Jealousy is such a horrible insidious emotion. You have my sympathy, OP, I used to be pathologically jealous.

I found it had its roots in lack of self-esteem and as I've become more confident, it had less hold over me. Slightly different in that I would be irrationally jealous of potential situations rather past ones and again, that helped - knowing that if I behaved irrationally then I would be more likely to bring about the situation I feared (husband leaving me for someone else) helped me control my impulse to react.

Hard though it is, try to believe your DP. If those earlier experiences had been all that, he would still be with that person or seeking out that lifestyle. But he's not - he's with YOU. He has made his choice -YOU.

squeakytoy · 06/08/2012 09:31

You have to tell yourself that you didnt know him then, and there is absolutely nothing you can do about his past either.

Ask yourself if you would rather be with this man and accept his past, or drive him away by irrational jealousy.
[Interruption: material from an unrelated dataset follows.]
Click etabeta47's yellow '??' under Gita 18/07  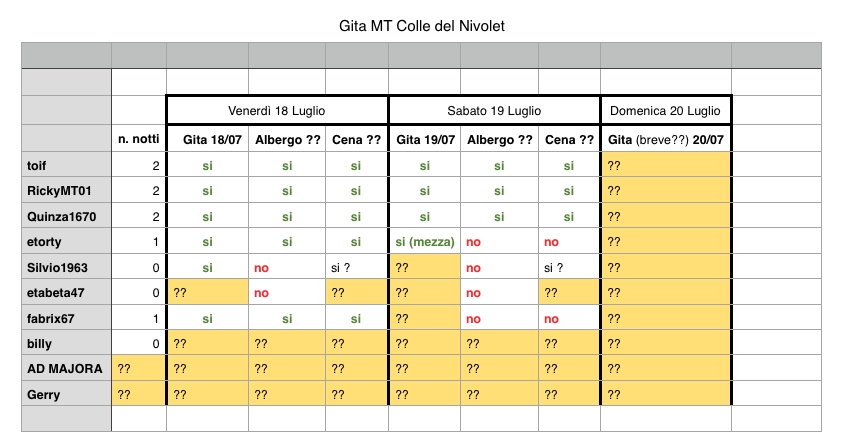[208, 292]
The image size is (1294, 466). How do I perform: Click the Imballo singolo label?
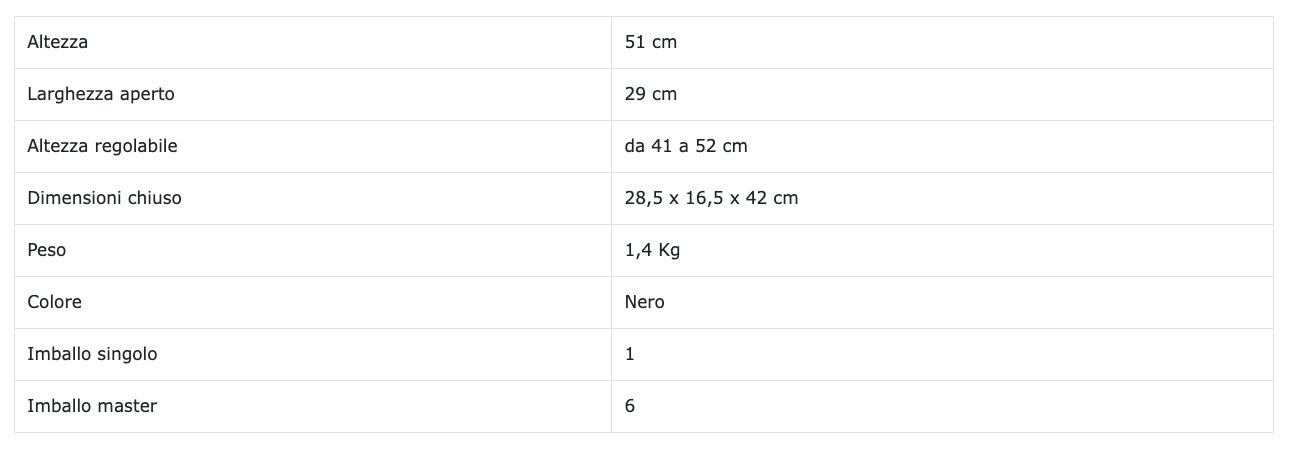(x=93, y=354)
CatchTheFox · 06/08/2012 09:46

jealousy is a tough one, it can eat away at you. instead of trying to push the thoughts away, try and examine what's causing them, and perhaps recognise those feelings of jealousy as being a manifestation of insecurity or stress/anxiety.
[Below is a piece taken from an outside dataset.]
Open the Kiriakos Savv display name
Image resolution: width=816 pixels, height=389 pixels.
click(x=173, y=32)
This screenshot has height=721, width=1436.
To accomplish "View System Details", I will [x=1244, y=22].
when i am stressed or anxious i often 'project' those feelings onto something/someone else. if i stop and think about it, i can say "actually, i don't feel good about myself right now" and that's my issue, not any of the small details i get hung up
on. i remind myself that it's ok to feel like that every now and again, then i get on with my day.

i hope you can find a way of reframing your jealous thoughts that works for you :)
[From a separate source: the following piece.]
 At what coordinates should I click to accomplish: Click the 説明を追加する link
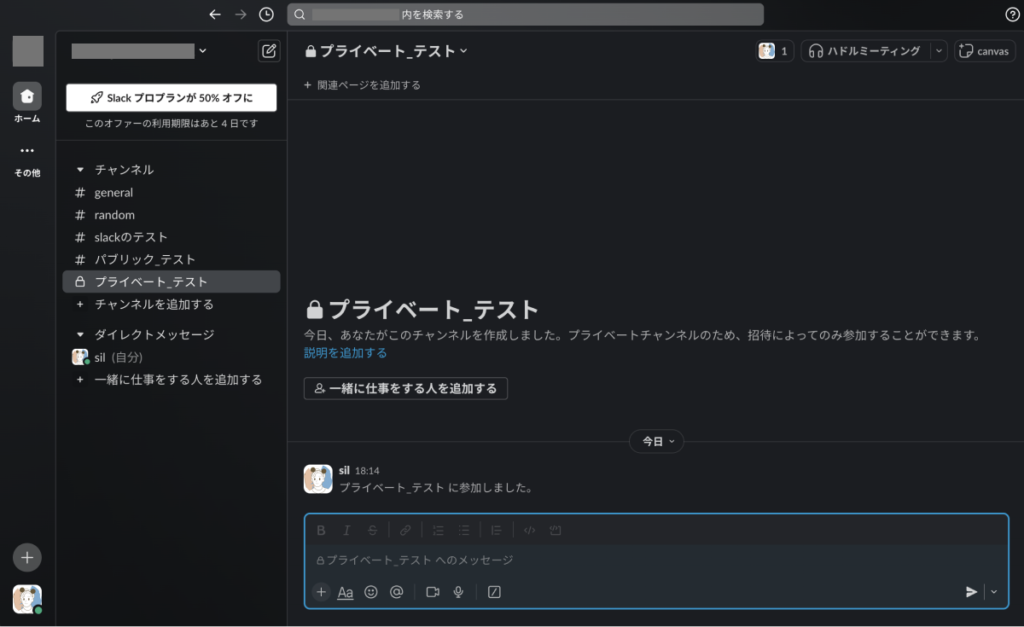345,353
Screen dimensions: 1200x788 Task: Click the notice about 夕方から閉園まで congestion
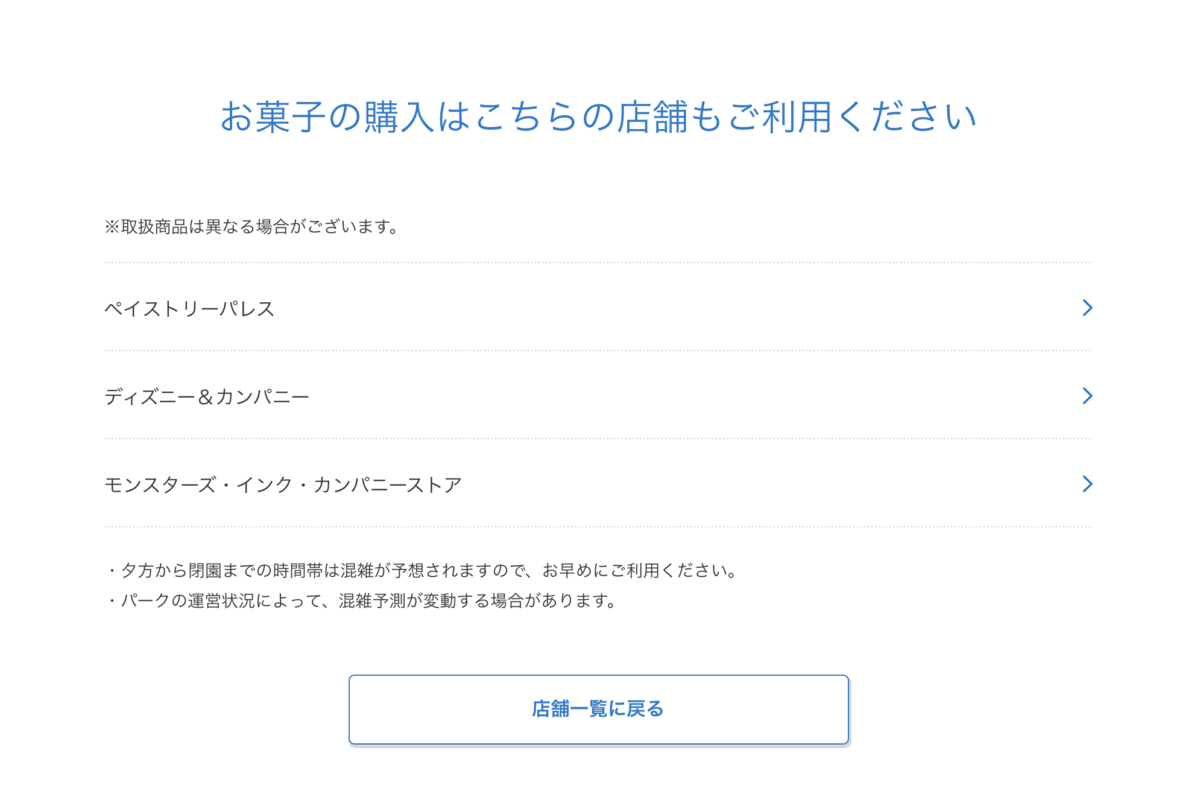click(420, 572)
GilbGeekette · 06/08/2012 09:51

Nothing helpful at all to add, other than profuse thanks, Chosenone for making me realise that it's not just me who feels like this. Having spent a year battling with this (weirdly, was fine prior to getting married, have been pathologically jealous ever since) to the point where I have given serious consideration to either/or therapy or ending the relationship, I'm now a bit sobby at the realisation that I'm not a complete freak.

Schoolworries · 06/08/2012 09:53

Btw I do think a huge part of my issue was my ex treated me horribly including cheating many, many times. It wrecked my self esteem and faith in the human race frankly.

Could this possibly be a factor for you- were past realtionships damaging for you? I think we can carry our issues through to next realtionships. Its deeply unfair and illogical but is still part of human nature wether we like it or not.

Back2Two · 06/08/2012 09:59

This reply has been withdrawn

This has been withdrawn due to privacy concerns

GilbGeekette · 06/08/2012 10:03

"And don't give any more food to your jealousy ...never look at photos, never ask for details." Ugh. This is the thing I do that makes it even worse. It's like a compulsion Sad

chosenone · 06/08/2012 10:14

Gilb ....sorry to hear you're the same. I too have considered therapy. I think the issue is my looks tbh. In particular my weight. I am a size 14 and post DC obviously have stretch mamarks etc. He is nothing but complimentary but as he's bot the father of DC I'm a bit insecure. So I compare myself to all his past conquests and imagine them to be supermodels or something. I am going to make a concerted effort to stop this inner wind up merchant as I don't want to lose him.